Emergency MariaDB maintenance for opal4, opal7, and opal9

Resolved
Operational
Started about 1 year agoLasted about 15 hours

Affected

Americas Hosting

Operational from 7:23 AM to 10:21 PM

Web Hosting - Shared

Operational from 7:23 AM to 10:21 PM

opal4.opalstack.com

Operational from 7:23 AM to 10:21 PM

opal7.opalstack.com

Operational from 7:23 AM to 10:21 PM

Europe Hosting

Operational from 7:23 AM to 10:21 PM

Web Hosting - Shared

Operational from 7:23 AM to 10:21 PM

Updates
  • Resolved
    Resolved

    The MariaDB recovery on opal9 is complete. Databases with names starting with tro through zzz are being restored from our 2 December 2023 backup.

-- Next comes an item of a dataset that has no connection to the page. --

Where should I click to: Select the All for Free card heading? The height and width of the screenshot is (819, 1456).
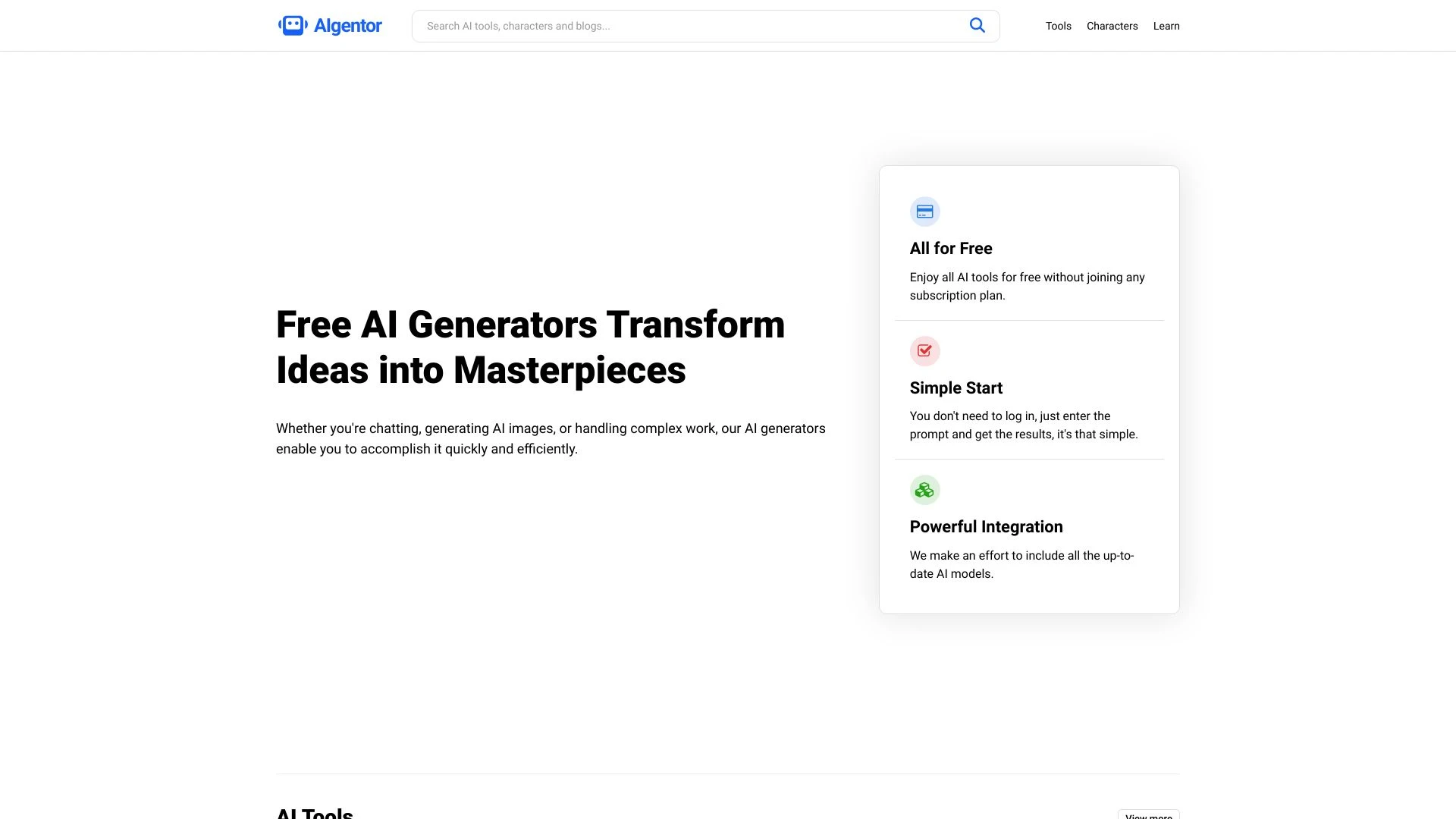951,248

    Our plan now is to test the recovery process on a test server to determine why we were not able to import the dump files and then refine our maintenance procedures based on those findings.

  • Update
    Update

    The MariaDB recovery on opal9 is still in progress. We expect the recovery to be complete in around 90 minutes.

  • Update
    Update

    The MariaDB recovery on opal7 is complete.

    The MariaDB recovery on opal9 is still in progress. We'll update with an ETA as soon as possible.

  • Update
    Update

    The MariaDB recovery on opal7 and opal9 is still in progress. We expect that it will take at least a couple of hours more to complete.

  • Update
    Update

    The MariaDB recovery on opal7 and opal9 is still in progress. We expect that it will take at least a few more hours to complete.

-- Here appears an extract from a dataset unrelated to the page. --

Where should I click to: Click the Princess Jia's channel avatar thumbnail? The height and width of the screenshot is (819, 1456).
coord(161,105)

    The MariaDB recovery on opal4 is now complete, however we were not able to use the most recent backup for about 50% of the recovered databases. The remaining databases were recovered as follows:

    • Databases with names starting with lsa through shn were restored from our 2 December 2023 backup.
    • Databases with names starting with sho through zzz were restored from our 1 December 2023 backup.
  • Update
    Update

    It seems some opal4 databases were not restored. We're restoring those databases now.

    The recovery on opal7 and opal9 is still in progress.

  • Update
    Update

    The MariaDB recovery on opal4 is complete. Recovery on opal7 and opal9 is still in progress.

  • Update
    Update

    The database restore is still in progress. We expect that it will take at least a few more hours.

  • Update
    Update

    What happened?

    We took the MariaDB database down to stop the ibdatafile from growing exponentially. The only way to do this is to dump all databases, delete the log files, update the server configuration, and restore the data.

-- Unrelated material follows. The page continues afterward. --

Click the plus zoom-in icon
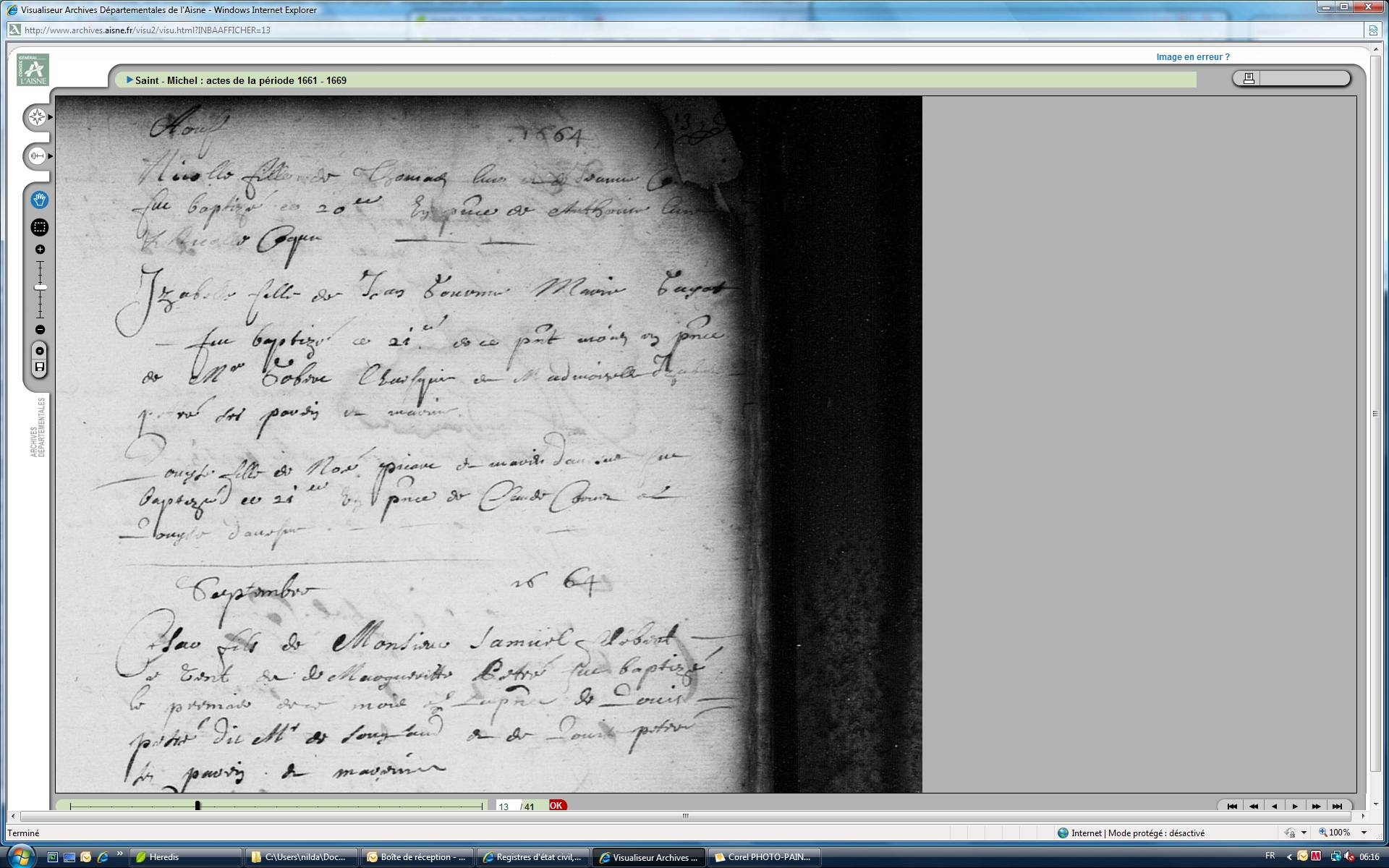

    The dump process worked without any errors. The clean up and server configuration completed without any errors. The restore process is where things failed.

    Because of errors in 1 or more database(s) transactions failed to complete causing the restore to never get past a certain point. The amount of data in the mysql data directory would increase up to a certain point and then the data size would drop by half before repeating. After running the restore process twice and having errors in different spots we decided to extract each database from the monolithic backup we had taken previously. Why a monolithic backup? It's usually faster to dump and restore, except in this case.

    The extraction process is painfully slow compared to just running a working dump restore. That's why this process is taking so long.

    What didn't we do?

    We could have restored from the latest backup which would have been 24 hours or less old, however, that option comes with the significant risk of data loss. Rather than risk losing 24 hours of data we went with the slower, safer process.

    The current restore process for each server is now past the previous failure point.

    We'd sincerely apologize for the downtime this has caused for your apps that use MariaDB. In the tests we performed before the actual event we did not run into any of these errors.

  • Update
    Update

    The data restoration process is still ongoing. There is currently no ETA we can provide.

  • Monitoring
    Monitoring

    Opal4, Opal7, Opal9: We are still restoring data to the MariaDB databases. The exact amount of time left in the restoration process is unknown but we will update every hour until all of the restores have finished.

  • Investigating
    Investigating

    On Sunday, 03 December 2023 at 0500 UTC we'll be taking the managed MariaDB database service offline for maintenance on the following servers:

    • opal4.opalstack.com (Dallas)
    • opal7.opalstack.com (Phoenix)
    • opal9.opalstack.com (Frankfurt)

    The maintenance window is 2 hours. During the maintenance sites and applications which use MariaDB (including WordPress sites) will not function.

    We apologize for the short notice and any inconvenience. If you have any questions or concerns regarding the maintenance then please contact our support team.